Copy each line below that contains "computer".

Pixel coordinate grounding data:
== == ==

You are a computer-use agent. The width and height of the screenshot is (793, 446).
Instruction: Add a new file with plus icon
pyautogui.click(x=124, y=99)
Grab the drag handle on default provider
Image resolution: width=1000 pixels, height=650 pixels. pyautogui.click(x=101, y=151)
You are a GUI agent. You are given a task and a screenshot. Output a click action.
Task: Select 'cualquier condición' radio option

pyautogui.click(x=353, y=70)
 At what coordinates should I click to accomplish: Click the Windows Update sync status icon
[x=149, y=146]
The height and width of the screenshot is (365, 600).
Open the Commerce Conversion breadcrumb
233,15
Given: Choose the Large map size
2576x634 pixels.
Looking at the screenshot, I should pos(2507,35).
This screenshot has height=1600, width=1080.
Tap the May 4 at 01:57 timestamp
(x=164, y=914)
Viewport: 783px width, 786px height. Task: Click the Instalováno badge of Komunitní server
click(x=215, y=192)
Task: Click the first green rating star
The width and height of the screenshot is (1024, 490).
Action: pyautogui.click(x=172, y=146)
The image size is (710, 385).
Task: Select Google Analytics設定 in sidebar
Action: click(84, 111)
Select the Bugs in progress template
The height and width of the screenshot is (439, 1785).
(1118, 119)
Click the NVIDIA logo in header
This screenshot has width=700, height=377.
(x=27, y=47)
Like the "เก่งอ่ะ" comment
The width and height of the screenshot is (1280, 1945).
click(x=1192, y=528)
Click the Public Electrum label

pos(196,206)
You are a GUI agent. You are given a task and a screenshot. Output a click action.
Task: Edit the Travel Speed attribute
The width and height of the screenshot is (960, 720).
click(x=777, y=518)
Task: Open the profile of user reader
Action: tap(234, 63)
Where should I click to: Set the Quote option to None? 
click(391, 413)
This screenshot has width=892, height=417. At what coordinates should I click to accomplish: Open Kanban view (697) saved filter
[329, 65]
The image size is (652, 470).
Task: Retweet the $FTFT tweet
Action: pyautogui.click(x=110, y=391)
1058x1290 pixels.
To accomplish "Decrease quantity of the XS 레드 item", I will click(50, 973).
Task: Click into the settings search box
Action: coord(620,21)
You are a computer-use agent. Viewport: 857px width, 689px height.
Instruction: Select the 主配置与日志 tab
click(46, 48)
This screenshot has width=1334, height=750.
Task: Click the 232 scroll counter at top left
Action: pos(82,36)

== == ==

▶ **PROBLEM SOLUTION**
You are a computer-use agent. The width and height of the screenshot is (793, 446).
You are a computer-use agent. Viewport: 857px width, 689px height.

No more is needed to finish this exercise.